## Supplied information:
--------------------------------
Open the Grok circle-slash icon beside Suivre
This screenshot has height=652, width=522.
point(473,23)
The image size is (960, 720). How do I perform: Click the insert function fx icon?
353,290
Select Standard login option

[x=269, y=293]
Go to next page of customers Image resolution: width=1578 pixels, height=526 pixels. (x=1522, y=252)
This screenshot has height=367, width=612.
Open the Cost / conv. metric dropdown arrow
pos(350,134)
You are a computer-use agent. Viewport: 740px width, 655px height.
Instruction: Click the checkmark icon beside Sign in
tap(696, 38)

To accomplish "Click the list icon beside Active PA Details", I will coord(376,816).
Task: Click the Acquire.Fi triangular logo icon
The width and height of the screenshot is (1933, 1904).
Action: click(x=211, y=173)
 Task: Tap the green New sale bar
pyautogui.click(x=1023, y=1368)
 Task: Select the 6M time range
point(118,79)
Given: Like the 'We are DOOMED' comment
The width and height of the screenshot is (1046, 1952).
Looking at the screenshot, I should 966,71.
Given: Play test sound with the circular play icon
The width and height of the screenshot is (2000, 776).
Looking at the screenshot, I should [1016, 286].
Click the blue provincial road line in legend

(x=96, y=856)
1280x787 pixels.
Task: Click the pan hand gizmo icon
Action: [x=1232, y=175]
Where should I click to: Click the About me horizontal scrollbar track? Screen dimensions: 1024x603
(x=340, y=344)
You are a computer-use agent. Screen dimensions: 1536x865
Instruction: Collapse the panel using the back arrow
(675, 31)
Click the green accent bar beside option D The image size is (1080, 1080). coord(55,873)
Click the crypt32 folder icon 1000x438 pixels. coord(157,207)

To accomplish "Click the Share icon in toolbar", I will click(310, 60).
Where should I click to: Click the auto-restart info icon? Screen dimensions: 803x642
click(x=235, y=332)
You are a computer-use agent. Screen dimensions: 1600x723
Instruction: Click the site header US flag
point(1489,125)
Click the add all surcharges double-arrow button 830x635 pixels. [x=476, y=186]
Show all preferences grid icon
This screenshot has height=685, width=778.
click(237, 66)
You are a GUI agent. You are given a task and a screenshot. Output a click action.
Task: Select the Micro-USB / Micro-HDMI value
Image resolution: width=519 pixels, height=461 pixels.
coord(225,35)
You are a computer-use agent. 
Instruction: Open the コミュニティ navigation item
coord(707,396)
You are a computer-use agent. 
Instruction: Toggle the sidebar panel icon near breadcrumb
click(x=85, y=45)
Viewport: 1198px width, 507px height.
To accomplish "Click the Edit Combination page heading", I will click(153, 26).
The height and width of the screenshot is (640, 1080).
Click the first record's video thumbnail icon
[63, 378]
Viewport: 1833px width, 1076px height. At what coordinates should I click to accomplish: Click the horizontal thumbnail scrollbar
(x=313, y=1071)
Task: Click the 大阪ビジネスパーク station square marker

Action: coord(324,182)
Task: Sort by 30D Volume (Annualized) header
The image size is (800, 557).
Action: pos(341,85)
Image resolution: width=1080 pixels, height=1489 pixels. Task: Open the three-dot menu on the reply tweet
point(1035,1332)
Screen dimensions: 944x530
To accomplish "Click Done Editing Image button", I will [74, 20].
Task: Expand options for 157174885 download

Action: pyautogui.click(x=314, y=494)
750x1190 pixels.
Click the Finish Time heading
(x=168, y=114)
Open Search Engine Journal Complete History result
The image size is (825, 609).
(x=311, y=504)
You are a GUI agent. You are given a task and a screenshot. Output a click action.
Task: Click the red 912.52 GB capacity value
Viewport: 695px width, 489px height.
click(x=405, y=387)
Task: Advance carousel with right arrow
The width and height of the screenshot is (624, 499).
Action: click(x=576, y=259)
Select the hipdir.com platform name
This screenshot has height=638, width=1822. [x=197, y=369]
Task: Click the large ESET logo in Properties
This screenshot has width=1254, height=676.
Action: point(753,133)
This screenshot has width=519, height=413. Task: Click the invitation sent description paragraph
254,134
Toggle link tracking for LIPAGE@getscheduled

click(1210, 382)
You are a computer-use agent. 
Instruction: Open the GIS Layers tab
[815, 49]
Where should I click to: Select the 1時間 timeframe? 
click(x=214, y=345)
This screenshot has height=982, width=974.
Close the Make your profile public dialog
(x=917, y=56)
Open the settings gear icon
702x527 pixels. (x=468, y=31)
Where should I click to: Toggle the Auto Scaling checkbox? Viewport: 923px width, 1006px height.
--------------------------------
## What you are asked to do:
Transcribe the full listing exactly, omitting nothing.

## Response box:
Open the Grok circle-slash icon beside Suivre
This screenshot has height=652, width=522.
point(473,23)
The image size is (960, 720). How do I perform: Click the insert function fx icon?
353,290
Select Standard login option

[x=269, y=293]
Go to next page of customers Image resolution: width=1578 pixels, height=526 pixels. (x=1522, y=252)
This screenshot has height=367, width=612.
Open the Cost / conv. metric dropdown arrow
pos(350,134)
You are a computer-use agent. Viewport: 740px width, 655px height.
Instruction: Click the checkmark icon beside Sign in
tap(696, 38)

To accomplish "Click the list icon beside Active PA Details", I will coord(376,816).
Task: Click the Acquire.Fi triangular logo icon
The width and height of the screenshot is (1933, 1904).
Action: click(x=211, y=173)
 Task: Tap the green New sale bar
pyautogui.click(x=1023, y=1368)
 Task: Select the 6M time range
point(118,79)
Given: Like the 'We are DOOMED' comment
The width and height of the screenshot is (1046, 1952).
Looking at the screenshot, I should 966,71.
Given: Play test sound with the circular play icon
The width and height of the screenshot is (2000, 776).
Looking at the screenshot, I should [1016, 286].
Click the blue provincial road line in legend

(x=96, y=856)
1280x787 pixels.
Task: Click the pan hand gizmo icon
Action: [x=1232, y=175]
Where should I click to: Click the About me horizontal scrollbar track? Screen dimensions: 1024x603
(x=340, y=344)
You are a computer-use agent. Screen dimensions: 1536x865
Instruction: Collapse the panel using the back arrow
(675, 31)
Click the green accent bar beside option D The image size is (1080, 1080). coord(55,873)
Click the crypt32 folder icon 1000x438 pixels. coord(157,207)

To accomplish "Click the Share icon in toolbar", I will click(310, 60).
Where should I click to: Click the auto-restart info icon? Screen dimensions: 803x642
click(x=235, y=332)
You are a computer-use agent. Screen dimensions: 1600x723
Instruction: Click the site header US flag
point(1489,125)
Click the add all surcharges double-arrow button 830x635 pixels. [x=476, y=186]
Show all preferences grid icon
This screenshot has height=685, width=778.
click(237, 66)
You are a GUI agent. You are given a task and a screenshot. Output a click action.
Task: Select the Micro-USB / Micro-HDMI value
Image resolution: width=519 pixels, height=461 pixels.
coord(225,35)
You are a computer-use agent. 
Instruction: Open the コミュニティ navigation item
coord(707,396)
You are a computer-use agent. 
Instruction: Toggle the sidebar panel icon near breadcrumb
click(x=85, y=45)
Viewport: 1198px width, 507px height.
To accomplish "Click the Edit Combination page heading", I will click(153, 26).
The height and width of the screenshot is (640, 1080).
Click the first record's video thumbnail icon
[63, 378]
Viewport: 1833px width, 1076px height. At what coordinates should I click to accomplish: Click the horizontal thumbnail scrollbar
(x=313, y=1071)
Task: Click the 大阪ビジネスパーク station square marker

Action: coord(324,182)
Task: Sort by 30D Volume (Annualized) header
The image size is (800, 557).
Action: pos(341,85)
Image resolution: width=1080 pixels, height=1489 pixels. Task: Open the three-dot menu on the reply tweet
point(1035,1332)
Screen dimensions: 944x530
To accomplish "Click Done Editing Image button", I will [74, 20].
Task: Expand options for 157174885 download

Action: pyautogui.click(x=314, y=494)
750x1190 pixels.
Click the Finish Time heading
(x=168, y=114)
Open Search Engine Journal Complete History result
The image size is (825, 609).
(x=311, y=504)
You are a GUI agent. You are given a task and a screenshot. Output a click action.
Task: Click the red 912.52 GB capacity value
Viewport: 695px width, 489px height.
click(x=405, y=387)
Task: Advance carousel with right arrow
The width and height of the screenshot is (624, 499).
Action: click(x=576, y=259)
Select the hipdir.com platform name
This screenshot has height=638, width=1822. [x=197, y=369]
Task: Click the large ESET logo in Properties
This screenshot has width=1254, height=676.
Action: point(753,133)
This screenshot has width=519, height=413. Task: Click the invitation sent description paragraph
254,134
Toggle link tracking for LIPAGE@getscheduled

click(1210, 382)
You are a computer-use agent. 
Instruction: Open the GIS Layers tab
[815, 49]
Where should I click to: Select the 1時間 timeframe? 
click(x=214, y=345)
This screenshot has height=982, width=974.
Close the Make your profile public dialog
(x=917, y=56)
Open the settings gear icon
702x527 pixels. (x=468, y=31)
Where should I click to: Toggle the Auto Scaling checkbox? Viewport: 923px width, 1006px height.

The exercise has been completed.